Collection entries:
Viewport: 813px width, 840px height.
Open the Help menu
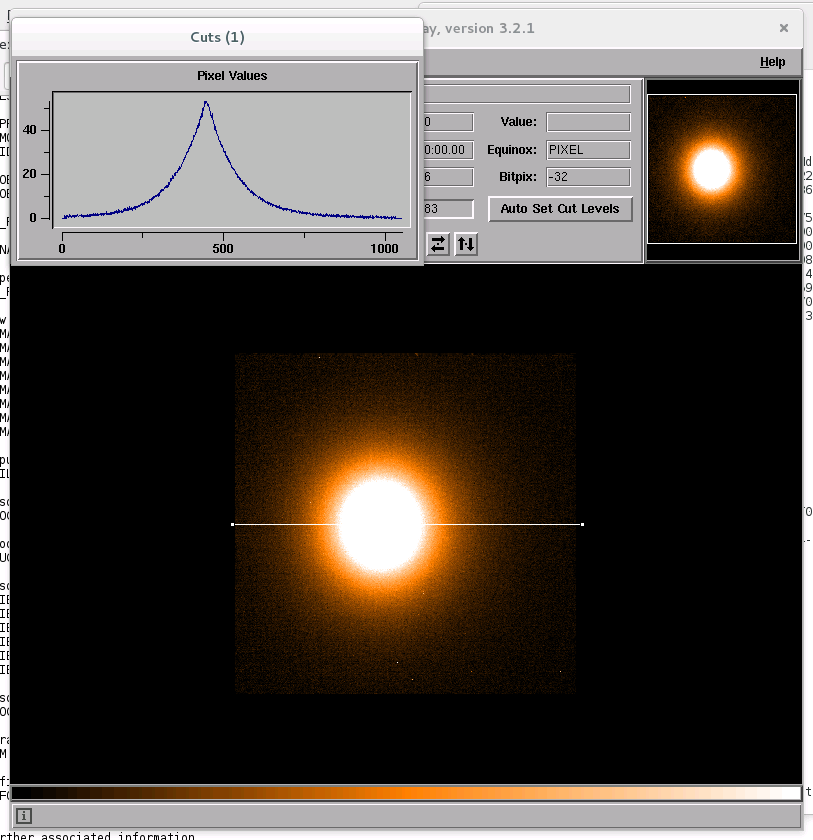tap(772, 62)
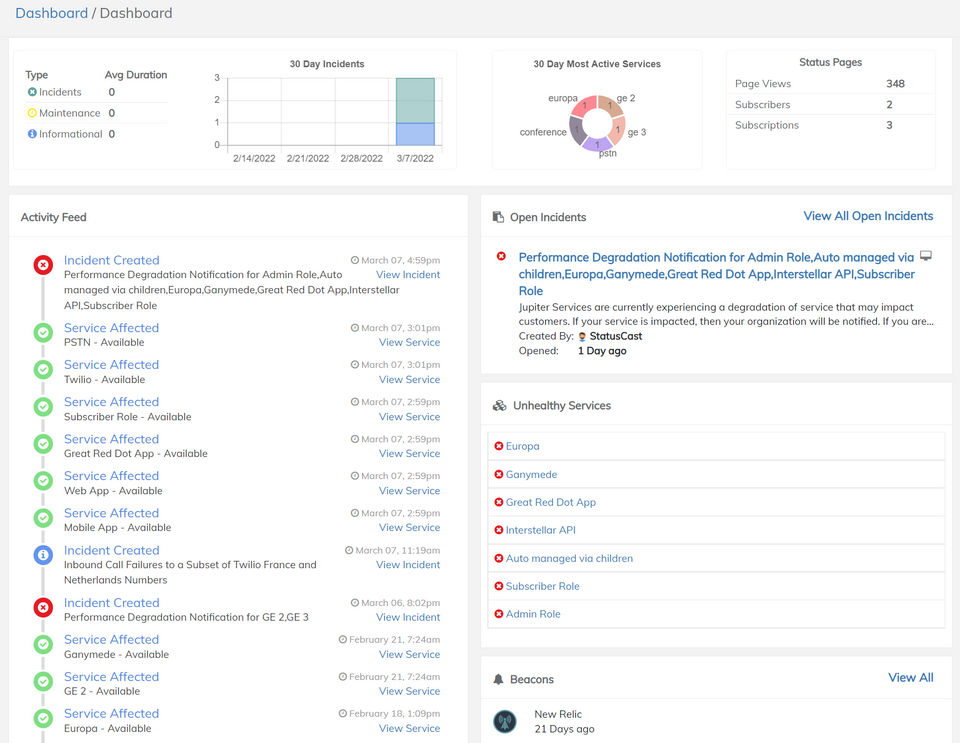Click View Incident for Inbound Call Failures
The width and height of the screenshot is (960, 743).
pyautogui.click(x=407, y=565)
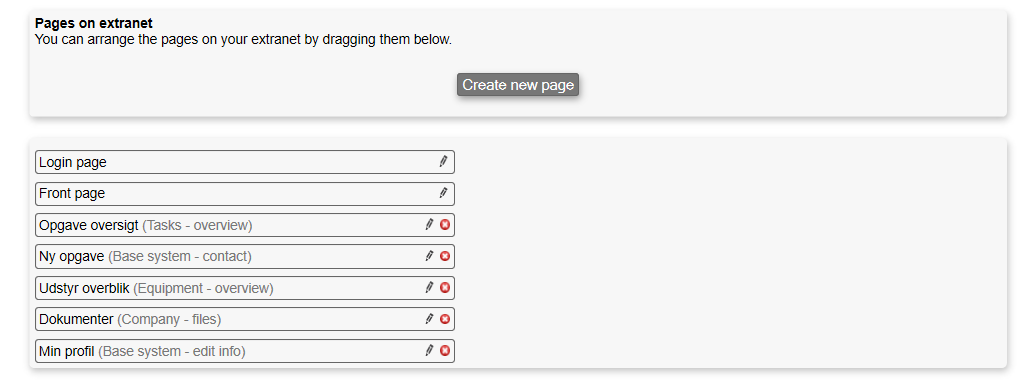Select the Opgave oversigt list item
The width and height of the screenshot is (1033, 390).
click(244, 225)
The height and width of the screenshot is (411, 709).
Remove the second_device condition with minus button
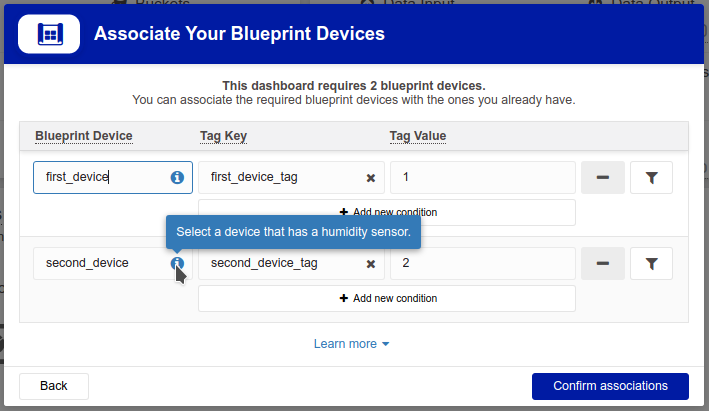point(603,263)
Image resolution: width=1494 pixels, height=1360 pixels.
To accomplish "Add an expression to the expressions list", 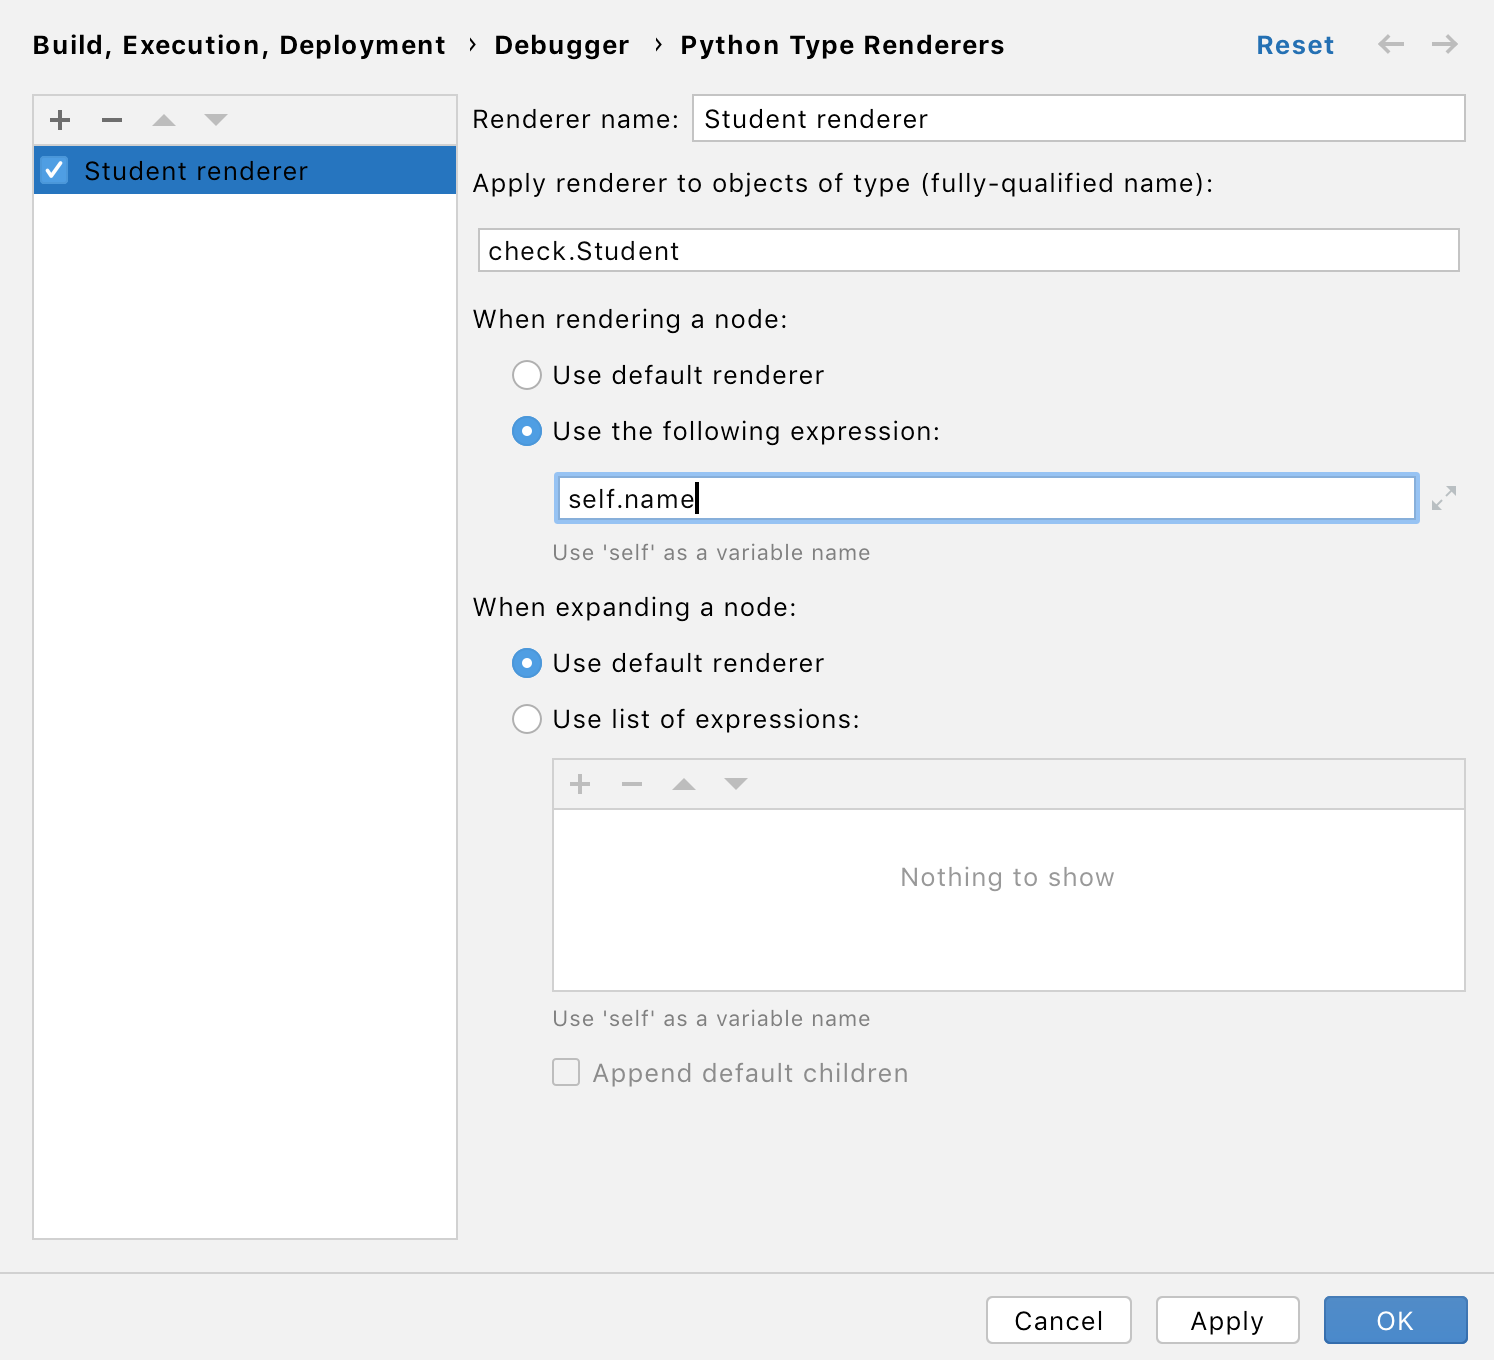I will (579, 783).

## SET PROBLEM
Report every line of the records that contains the string "height", matching case exactly.

## TASK ANSWER
Viewport: 813px width, 840px height.
The width and height of the screenshot is (960, 743).
The width and height of the screenshot is (1033, 390).
The height and width of the screenshot is (411, 709).
Image resolution: width=1494 pixels, height=1360 pixels.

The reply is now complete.